Task data
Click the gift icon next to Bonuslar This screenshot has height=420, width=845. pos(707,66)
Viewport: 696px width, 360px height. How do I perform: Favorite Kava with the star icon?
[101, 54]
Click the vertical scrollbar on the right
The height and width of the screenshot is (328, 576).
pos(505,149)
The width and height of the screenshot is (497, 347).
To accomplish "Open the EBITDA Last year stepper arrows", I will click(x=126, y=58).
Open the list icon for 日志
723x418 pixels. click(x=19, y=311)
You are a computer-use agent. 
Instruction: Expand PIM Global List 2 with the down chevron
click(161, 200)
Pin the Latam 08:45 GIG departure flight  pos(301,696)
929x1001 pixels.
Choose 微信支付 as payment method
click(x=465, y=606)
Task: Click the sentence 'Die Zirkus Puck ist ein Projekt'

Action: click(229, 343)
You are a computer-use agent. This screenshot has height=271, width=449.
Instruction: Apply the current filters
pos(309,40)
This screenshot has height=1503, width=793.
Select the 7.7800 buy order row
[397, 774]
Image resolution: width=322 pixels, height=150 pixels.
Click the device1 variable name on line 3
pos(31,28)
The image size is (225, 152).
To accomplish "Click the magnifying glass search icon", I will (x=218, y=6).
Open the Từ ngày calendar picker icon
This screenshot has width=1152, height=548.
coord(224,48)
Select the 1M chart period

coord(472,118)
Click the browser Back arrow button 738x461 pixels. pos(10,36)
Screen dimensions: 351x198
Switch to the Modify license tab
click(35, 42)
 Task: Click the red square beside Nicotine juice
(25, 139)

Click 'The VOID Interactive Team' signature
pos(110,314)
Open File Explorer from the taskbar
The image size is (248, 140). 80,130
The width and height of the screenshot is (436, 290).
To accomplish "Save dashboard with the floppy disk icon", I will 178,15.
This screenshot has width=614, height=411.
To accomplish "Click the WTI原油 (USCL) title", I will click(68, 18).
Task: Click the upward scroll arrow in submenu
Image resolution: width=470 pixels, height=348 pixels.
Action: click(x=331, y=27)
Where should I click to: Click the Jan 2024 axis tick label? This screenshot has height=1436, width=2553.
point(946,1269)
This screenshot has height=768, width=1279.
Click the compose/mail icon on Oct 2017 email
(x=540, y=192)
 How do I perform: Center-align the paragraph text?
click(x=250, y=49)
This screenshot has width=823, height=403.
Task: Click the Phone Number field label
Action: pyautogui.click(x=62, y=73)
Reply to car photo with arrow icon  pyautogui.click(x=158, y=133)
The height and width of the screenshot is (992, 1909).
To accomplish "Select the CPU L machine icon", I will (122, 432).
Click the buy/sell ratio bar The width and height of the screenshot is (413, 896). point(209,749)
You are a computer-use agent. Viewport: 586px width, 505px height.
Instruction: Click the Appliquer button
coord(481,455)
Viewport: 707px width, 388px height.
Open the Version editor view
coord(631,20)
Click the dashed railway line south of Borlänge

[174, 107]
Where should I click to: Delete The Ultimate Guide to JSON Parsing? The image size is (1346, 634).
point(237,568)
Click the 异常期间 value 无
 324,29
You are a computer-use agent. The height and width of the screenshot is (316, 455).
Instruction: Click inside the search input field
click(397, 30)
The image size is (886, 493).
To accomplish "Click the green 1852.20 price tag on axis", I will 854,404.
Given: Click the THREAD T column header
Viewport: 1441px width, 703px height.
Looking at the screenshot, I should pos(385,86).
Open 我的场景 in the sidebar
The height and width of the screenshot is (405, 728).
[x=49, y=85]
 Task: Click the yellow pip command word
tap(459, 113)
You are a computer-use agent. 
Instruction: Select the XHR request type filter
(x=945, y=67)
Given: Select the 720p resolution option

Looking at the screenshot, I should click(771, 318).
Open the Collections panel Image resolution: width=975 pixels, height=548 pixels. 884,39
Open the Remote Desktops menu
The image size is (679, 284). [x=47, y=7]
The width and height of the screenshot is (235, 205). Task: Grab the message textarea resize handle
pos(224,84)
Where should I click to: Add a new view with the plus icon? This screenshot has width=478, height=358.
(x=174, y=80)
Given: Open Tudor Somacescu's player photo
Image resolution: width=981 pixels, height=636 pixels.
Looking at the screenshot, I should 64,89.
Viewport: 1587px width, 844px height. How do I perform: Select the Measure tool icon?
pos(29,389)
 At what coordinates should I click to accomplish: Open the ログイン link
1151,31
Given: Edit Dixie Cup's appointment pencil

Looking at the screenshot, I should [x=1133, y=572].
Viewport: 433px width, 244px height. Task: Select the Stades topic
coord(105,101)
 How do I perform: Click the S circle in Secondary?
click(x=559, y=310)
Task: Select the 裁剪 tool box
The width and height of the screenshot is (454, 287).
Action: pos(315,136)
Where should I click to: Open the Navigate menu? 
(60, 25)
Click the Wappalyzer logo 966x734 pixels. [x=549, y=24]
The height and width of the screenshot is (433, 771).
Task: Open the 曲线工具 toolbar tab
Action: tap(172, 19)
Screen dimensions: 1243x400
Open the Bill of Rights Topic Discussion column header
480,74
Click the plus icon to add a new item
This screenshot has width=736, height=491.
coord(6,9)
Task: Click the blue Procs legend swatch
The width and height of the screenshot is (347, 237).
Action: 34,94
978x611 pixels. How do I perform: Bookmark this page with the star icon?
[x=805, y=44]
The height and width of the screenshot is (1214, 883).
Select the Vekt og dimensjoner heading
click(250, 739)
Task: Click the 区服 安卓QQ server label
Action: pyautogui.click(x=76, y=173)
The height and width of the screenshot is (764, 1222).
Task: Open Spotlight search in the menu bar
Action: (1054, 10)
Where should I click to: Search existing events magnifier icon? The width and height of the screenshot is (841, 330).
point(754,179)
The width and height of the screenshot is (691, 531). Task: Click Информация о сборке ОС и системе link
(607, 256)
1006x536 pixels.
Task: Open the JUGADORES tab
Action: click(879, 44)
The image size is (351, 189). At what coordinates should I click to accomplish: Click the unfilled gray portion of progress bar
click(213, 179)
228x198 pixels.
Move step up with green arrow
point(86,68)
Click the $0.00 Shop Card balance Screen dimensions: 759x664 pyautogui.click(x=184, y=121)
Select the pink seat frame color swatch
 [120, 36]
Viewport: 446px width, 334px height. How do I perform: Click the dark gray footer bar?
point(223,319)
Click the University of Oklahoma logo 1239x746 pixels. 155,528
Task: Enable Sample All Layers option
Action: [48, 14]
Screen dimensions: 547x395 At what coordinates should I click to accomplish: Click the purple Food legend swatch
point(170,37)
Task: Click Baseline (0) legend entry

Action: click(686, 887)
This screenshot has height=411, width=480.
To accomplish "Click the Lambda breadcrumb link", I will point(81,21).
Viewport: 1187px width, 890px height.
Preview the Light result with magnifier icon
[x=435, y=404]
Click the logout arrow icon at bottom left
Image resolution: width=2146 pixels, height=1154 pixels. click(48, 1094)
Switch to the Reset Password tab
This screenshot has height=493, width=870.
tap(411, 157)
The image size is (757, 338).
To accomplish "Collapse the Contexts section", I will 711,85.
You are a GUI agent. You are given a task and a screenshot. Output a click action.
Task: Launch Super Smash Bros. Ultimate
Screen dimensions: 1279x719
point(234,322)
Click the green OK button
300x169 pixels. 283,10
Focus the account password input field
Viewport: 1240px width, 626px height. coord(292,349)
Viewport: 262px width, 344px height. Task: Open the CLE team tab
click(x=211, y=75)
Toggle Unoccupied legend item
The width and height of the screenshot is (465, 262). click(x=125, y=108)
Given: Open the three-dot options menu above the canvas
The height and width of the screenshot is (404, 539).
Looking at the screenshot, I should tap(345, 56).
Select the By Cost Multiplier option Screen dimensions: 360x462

Given exercise
Return all of the items above word for word, with nothing changed.

Answer below
Click the gift icon next to Bonuslar This screenshot has height=420, width=845. pos(707,66)
Viewport: 696px width, 360px height. How do I perform: Favorite Kava with the star icon?
[101, 54]
Click the vertical scrollbar on the right
The height and width of the screenshot is (328, 576).
pos(505,149)
The width and height of the screenshot is (497, 347).
To accomplish "Open the EBITDA Last year stepper arrows", I will click(x=126, y=58).
Open the list icon for 日志
723x418 pixels. click(x=19, y=311)
You are a computer-use agent. 
Instruction: Expand PIM Global List 2 with the down chevron
click(161, 200)
Pin the Latam 08:45 GIG departure flight  pos(301,696)
929x1001 pixels.
Choose 微信支付 as payment method
click(x=465, y=606)
Task: Click the sentence 'Die Zirkus Puck ist ein Projekt'

Action: click(229, 343)
You are a computer-use agent. This screenshot has height=271, width=449.
Instruction: Apply the current filters
pos(309,40)
This screenshot has height=1503, width=793.
Select the 7.7800 buy order row
[397, 774]
Image resolution: width=322 pixels, height=150 pixels.
Click the device1 variable name on line 3
pos(31,28)
The image size is (225, 152).
To accomplish "Click the magnifying glass search icon", I will (x=218, y=6).
Open the Từ ngày calendar picker icon
This screenshot has width=1152, height=548.
coord(224,48)
Select the 1M chart period

coord(472,118)
Click the browser Back arrow button 738x461 pixels. pos(10,36)
Screen dimensions: 351x198
Switch to the Modify license tab
click(35, 42)
 Task: Click the red square beside Nicotine juice
(25, 139)

Click 'The VOID Interactive Team' signature
pos(110,314)
Open File Explorer from the taskbar
The image size is (248, 140). 80,130
The width and height of the screenshot is (436, 290).
To accomplish "Save dashboard with the floppy disk icon", I will 178,15.
This screenshot has width=614, height=411.
To accomplish "Click the WTI原油 (USCL) title", I will click(68, 18).
Task: Click the upward scroll arrow in submenu
Image resolution: width=470 pixels, height=348 pixels.
Action: click(x=331, y=27)
Where should I click to: Click the Jan 2024 axis tick label? This screenshot has height=1436, width=2553.
point(946,1269)
This screenshot has height=768, width=1279.
Click the compose/mail icon on Oct 2017 email
(x=540, y=192)
 How do I perform: Center-align the paragraph text?
click(x=250, y=49)
This screenshot has width=823, height=403.
Task: Click the Phone Number field label
Action: pyautogui.click(x=62, y=73)
Reply to car photo with arrow icon  pyautogui.click(x=158, y=133)
The height and width of the screenshot is (992, 1909).
To accomplish "Select the CPU L machine icon", I will (122, 432).
Click the buy/sell ratio bar The width and height of the screenshot is (413, 896). point(209,749)
You are a computer-use agent. Viewport: 586px width, 505px height.
Instruction: Click the Appliquer button
coord(481,455)
Viewport: 707px width, 388px height.
Open the Version editor view
coord(631,20)
Click the dashed railway line south of Borlänge

[174, 107]
Where should I click to: Delete The Ultimate Guide to JSON Parsing? The image size is (1346, 634).
point(237,568)
Click the 异常期间 value 无
 324,29
You are a computer-use agent. The height and width of the screenshot is (316, 455).
Instruction: Click inside the search input field
click(397, 30)
The image size is (886, 493).
To accomplish "Click the green 1852.20 price tag on axis", I will 854,404.
Given: Click the THREAD T column header
Viewport: 1441px width, 703px height.
Looking at the screenshot, I should pos(385,86).
Open 我的场景 in the sidebar
The height and width of the screenshot is (405, 728).
[x=49, y=85]
 Task: Click the yellow pip command word
tap(459, 113)
You are a computer-use agent. 
Instruction: Select the XHR request type filter
(x=945, y=67)
Given: Select the 720p resolution option

Looking at the screenshot, I should click(771, 318).
Open the Collections panel Image resolution: width=975 pixels, height=548 pixels. 884,39
Open the Remote Desktops menu
The image size is (679, 284). [x=47, y=7]
The width and height of the screenshot is (235, 205). Task: Grab the message textarea resize handle
pos(224,84)
Where should I click to: Add a new view with the plus icon? This screenshot has width=478, height=358.
(x=174, y=80)
Given: Open Tudor Somacescu's player photo
Image resolution: width=981 pixels, height=636 pixels.
Looking at the screenshot, I should 64,89.
Viewport: 1587px width, 844px height. How do I perform: Select the Measure tool icon?
pos(29,389)
 At what coordinates should I click to accomplish: Open the ログイン link
1151,31
Given: Edit Dixie Cup's appointment pencil

Looking at the screenshot, I should [x=1133, y=572].
Viewport: 433px width, 244px height. Task: Select the Stades topic
coord(105,101)
 How do I perform: Click the S circle in Secondary?
click(x=559, y=310)
Task: Select the 裁剪 tool box
The width and height of the screenshot is (454, 287).
Action: pos(315,136)
Where should I click to: Open the Navigate menu? 
(60, 25)
Click the Wappalyzer logo 966x734 pixels. [x=549, y=24]
The height and width of the screenshot is (433, 771).
Task: Open the 曲线工具 toolbar tab
Action: tap(172, 19)
Screen dimensions: 1243x400
Open the Bill of Rights Topic Discussion column header
480,74
Click the plus icon to add a new item
This screenshot has width=736, height=491.
coord(6,9)
Task: Click the blue Procs legend swatch
The width and height of the screenshot is (347, 237).
Action: 34,94
978x611 pixels. How do I perform: Bookmark this page with the star icon?
[x=805, y=44]
The height and width of the screenshot is (1214, 883).
Select the Vekt og dimensjoner heading
click(250, 739)
Task: Click the 区服 安卓QQ server label
Action: pyautogui.click(x=76, y=173)
The height and width of the screenshot is (764, 1222).
Task: Open Spotlight search in the menu bar
Action: (1054, 10)
Where should I click to: Search existing events magnifier icon? The width and height of the screenshot is (841, 330).
point(754,179)
The width and height of the screenshot is (691, 531). Task: Click Информация о сборке ОС и системе link
(607, 256)
1006x536 pixels.
Task: Open the JUGADORES tab
Action: click(879, 44)
The image size is (351, 189). At what coordinates should I click to accomplish: Click the unfilled gray portion of progress bar
click(213, 179)
228x198 pixels.
Move step up with green arrow
point(86,68)
Click the $0.00 Shop Card balance Screen dimensions: 759x664 pyautogui.click(x=184, y=121)
Select the pink seat frame color swatch
 [120, 36]
Viewport: 446px width, 334px height. How do I perform: Click the dark gray footer bar?
point(223,319)
Click the University of Oklahoma logo 1239x746 pixels. 155,528
Task: Enable Sample All Layers option
Action: [48, 14]
Screen dimensions: 547x395 At what coordinates should I click to accomplish: Click the purple Food legend swatch
point(170,37)
Task: Click Baseline (0) legend entry

Action: click(686, 887)
This screenshot has height=411, width=480.
To accomplish "Click the Lambda breadcrumb link", I will point(81,21).
Viewport: 1187px width, 890px height.
Preview the Light result with magnifier icon
[x=435, y=404]
Click the logout arrow icon at bottom left
Image resolution: width=2146 pixels, height=1154 pixels. click(48, 1094)
Switch to the Reset Password tab
This screenshot has height=493, width=870.
tap(411, 157)
The image size is (757, 338).
To accomplish "Collapse the Contexts section", I will 711,85.
You are a GUI agent. You are given a task and a screenshot. Output a click action.
Task: Launch Super Smash Bros. Ultimate
Screen dimensions: 1279x719
point(234,322)
Click the green OK button
300x169 pixels. 283,10
Focus the account password input field
Viewport: 1240px width, 626px height. coord(292,349)
Viewport: 262px width, 344px height. Task: Open the CLE team tab
click(x=211, y=75)
Toggle Unoccupied legend item
The width and height of the screenshot is (465, 262). click(x=125, y=108)
Given: Open the three-dot options menu above the canvas
The height and width of the screenshot is (404, 539).
Looking at the screenshot, I should tap(345, 56).
Select the By Cost Multiplier option Screen dimensions: 360x462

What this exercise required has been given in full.